EXTRACTED MATERIAL:
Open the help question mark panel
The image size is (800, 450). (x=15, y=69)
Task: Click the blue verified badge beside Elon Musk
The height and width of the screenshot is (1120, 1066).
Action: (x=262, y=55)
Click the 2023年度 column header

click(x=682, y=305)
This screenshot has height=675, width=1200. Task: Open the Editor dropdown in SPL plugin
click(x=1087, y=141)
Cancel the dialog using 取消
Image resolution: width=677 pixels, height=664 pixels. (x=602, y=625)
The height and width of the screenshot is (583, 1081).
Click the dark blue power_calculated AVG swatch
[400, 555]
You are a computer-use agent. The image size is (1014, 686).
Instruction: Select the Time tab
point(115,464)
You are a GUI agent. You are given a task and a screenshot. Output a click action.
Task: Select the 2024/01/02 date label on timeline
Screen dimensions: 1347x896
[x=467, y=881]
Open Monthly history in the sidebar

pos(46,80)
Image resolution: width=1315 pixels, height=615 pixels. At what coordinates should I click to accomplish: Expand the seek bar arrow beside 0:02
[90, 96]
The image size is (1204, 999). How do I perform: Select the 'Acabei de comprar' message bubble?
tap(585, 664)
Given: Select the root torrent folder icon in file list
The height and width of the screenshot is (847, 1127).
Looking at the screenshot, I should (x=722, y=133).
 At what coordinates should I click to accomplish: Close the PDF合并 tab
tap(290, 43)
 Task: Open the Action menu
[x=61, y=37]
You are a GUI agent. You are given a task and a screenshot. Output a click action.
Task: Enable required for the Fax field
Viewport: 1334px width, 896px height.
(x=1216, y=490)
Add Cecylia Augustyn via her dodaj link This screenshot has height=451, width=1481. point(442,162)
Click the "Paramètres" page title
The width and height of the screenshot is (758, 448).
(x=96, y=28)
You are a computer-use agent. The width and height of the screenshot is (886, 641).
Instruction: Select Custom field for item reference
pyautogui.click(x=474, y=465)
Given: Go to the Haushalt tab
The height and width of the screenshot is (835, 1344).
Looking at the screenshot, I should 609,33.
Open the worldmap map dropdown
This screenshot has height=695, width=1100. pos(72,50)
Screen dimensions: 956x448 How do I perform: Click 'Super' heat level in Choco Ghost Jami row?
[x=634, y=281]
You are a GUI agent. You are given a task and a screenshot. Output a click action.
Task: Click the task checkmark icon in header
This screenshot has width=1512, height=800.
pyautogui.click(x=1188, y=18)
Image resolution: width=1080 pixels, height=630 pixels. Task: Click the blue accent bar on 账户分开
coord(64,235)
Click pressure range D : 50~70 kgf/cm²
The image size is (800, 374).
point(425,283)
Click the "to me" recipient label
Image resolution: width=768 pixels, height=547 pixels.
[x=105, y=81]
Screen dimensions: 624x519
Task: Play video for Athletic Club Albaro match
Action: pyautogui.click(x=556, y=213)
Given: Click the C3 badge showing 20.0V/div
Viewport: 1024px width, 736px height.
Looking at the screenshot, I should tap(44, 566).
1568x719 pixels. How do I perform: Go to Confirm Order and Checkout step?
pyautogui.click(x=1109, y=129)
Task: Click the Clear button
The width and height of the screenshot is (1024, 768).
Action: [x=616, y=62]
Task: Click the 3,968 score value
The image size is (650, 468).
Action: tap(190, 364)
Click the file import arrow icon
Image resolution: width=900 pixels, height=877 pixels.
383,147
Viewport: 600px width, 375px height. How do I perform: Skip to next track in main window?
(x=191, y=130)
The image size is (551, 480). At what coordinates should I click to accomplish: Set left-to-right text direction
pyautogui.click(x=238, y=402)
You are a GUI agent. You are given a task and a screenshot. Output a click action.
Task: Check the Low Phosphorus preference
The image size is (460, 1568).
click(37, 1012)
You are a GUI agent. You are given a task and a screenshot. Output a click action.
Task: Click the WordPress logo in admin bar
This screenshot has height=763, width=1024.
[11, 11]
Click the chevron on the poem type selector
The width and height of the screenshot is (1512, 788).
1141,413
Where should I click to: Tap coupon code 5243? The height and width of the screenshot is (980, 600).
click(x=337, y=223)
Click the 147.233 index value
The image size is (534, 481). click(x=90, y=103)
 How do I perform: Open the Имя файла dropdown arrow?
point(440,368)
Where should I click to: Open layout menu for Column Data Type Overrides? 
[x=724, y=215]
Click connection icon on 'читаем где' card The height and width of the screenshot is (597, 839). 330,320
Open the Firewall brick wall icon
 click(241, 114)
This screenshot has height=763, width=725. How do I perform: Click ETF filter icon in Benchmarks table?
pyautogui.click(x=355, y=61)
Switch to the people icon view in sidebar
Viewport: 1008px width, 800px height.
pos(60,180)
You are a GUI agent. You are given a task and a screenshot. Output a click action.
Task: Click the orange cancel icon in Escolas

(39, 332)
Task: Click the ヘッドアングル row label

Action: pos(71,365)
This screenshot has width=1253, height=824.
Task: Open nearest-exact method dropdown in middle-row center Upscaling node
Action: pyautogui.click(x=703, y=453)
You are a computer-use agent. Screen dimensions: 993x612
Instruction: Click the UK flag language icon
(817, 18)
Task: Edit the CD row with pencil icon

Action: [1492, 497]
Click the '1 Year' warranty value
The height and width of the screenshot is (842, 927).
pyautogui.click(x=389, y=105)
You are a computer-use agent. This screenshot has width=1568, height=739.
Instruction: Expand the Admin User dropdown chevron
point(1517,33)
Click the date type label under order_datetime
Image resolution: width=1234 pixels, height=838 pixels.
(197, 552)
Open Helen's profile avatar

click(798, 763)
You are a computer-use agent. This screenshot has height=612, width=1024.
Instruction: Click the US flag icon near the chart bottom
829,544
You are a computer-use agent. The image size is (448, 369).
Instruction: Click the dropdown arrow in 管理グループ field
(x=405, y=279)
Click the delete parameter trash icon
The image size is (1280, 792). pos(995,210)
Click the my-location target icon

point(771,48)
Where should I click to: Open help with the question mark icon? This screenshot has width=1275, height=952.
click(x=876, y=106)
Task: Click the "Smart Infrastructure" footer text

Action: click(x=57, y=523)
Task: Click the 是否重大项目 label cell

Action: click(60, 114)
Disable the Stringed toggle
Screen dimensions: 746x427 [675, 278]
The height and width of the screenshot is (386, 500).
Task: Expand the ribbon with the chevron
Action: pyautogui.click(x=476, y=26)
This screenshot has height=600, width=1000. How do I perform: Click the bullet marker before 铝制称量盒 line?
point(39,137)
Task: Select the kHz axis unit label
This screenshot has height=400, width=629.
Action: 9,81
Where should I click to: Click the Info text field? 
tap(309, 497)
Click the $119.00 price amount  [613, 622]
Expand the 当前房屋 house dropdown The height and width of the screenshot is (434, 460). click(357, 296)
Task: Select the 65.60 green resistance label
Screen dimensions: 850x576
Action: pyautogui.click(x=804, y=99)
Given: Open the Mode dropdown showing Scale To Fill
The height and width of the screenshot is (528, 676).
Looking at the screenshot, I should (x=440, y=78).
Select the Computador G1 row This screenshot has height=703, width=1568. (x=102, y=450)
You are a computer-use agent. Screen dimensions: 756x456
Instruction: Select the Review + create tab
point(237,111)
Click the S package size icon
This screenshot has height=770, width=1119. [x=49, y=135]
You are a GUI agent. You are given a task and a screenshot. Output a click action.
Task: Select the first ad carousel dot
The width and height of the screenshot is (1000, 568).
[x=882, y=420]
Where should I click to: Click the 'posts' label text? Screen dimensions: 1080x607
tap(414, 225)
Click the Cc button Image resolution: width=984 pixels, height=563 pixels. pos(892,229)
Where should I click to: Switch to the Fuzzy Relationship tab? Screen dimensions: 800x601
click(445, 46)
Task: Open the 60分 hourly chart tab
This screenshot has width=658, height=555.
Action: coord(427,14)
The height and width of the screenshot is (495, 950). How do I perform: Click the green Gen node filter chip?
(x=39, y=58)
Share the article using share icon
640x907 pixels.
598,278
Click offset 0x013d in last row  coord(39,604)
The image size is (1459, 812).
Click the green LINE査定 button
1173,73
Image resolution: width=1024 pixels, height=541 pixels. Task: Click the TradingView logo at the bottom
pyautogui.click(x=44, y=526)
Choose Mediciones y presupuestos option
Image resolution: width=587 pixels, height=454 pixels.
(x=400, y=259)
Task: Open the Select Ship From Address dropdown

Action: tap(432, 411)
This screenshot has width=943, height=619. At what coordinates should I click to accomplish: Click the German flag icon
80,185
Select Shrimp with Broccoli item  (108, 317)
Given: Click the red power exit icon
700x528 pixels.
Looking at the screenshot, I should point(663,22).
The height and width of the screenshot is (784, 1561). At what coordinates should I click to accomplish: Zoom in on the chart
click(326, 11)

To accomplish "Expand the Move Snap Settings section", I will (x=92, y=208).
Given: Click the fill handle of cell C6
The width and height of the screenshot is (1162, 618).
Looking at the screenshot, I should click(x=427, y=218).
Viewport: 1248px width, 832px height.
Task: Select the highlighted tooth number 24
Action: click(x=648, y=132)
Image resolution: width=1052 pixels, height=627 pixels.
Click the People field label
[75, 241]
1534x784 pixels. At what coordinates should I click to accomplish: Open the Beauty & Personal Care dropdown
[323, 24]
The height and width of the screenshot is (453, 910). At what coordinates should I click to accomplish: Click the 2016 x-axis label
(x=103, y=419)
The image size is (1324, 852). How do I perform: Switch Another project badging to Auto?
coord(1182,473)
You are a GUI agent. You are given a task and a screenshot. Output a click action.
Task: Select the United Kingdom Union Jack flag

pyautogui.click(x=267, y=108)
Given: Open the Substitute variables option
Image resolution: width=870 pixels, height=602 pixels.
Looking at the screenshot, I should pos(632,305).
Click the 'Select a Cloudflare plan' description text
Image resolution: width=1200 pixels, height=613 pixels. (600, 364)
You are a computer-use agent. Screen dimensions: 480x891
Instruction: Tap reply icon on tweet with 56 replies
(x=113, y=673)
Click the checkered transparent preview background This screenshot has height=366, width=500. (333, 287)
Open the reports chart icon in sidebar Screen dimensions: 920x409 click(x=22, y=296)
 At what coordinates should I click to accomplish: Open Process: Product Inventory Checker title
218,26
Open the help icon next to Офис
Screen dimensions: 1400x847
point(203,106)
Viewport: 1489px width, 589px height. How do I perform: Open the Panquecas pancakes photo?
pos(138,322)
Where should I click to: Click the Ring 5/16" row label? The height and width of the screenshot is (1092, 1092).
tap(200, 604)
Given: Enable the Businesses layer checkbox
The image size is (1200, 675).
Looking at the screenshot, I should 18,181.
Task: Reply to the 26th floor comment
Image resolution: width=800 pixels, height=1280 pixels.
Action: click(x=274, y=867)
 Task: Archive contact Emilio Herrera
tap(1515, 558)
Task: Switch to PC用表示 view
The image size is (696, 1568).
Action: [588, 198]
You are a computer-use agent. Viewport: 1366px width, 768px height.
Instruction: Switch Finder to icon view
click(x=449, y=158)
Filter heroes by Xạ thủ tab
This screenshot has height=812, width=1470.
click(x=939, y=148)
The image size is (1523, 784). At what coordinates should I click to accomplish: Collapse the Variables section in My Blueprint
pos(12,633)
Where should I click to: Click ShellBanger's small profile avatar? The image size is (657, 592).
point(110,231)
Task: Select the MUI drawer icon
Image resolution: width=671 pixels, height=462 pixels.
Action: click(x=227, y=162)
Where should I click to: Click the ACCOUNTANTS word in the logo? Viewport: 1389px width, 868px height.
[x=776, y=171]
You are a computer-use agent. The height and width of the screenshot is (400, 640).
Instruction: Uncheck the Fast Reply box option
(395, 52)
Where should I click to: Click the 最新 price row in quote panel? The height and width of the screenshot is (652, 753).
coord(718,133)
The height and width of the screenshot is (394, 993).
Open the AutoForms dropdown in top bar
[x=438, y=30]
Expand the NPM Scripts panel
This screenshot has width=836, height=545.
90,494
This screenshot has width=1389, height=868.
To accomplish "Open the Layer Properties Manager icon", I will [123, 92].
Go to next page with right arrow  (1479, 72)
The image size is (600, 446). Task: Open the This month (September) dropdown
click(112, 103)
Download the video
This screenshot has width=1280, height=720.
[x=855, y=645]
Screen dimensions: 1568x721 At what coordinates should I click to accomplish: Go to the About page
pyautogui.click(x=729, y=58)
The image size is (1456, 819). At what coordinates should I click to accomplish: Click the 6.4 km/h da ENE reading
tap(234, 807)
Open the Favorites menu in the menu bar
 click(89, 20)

TASK TO COMPLETE:
Find the string "computer" in the records, then copy each line where it occurs.

RESPONSE:
You are a computer-use agent. The image size is (1014, 686).
You are a computer-use agent. The width and height of the screenshot is (886, 641).
You are a computer-use agent. Screen dimensions: 993x612
You are a computer-use agent. This screenshot has width=1568, height=739.
You are a computer-use agent. This screenshot has height=612, width=1024.
You are a computer-use agent. The image size is (448, 369).
You are a computer-use agent. Screen dimensions: 756x456
You are a computer-use agent. Screen dimensions: 480x891
You are a computer-use agent. Viewport: 1366px width, 768px height.
You are a computer-use agent. The height and width of the screenshot is (400, 640).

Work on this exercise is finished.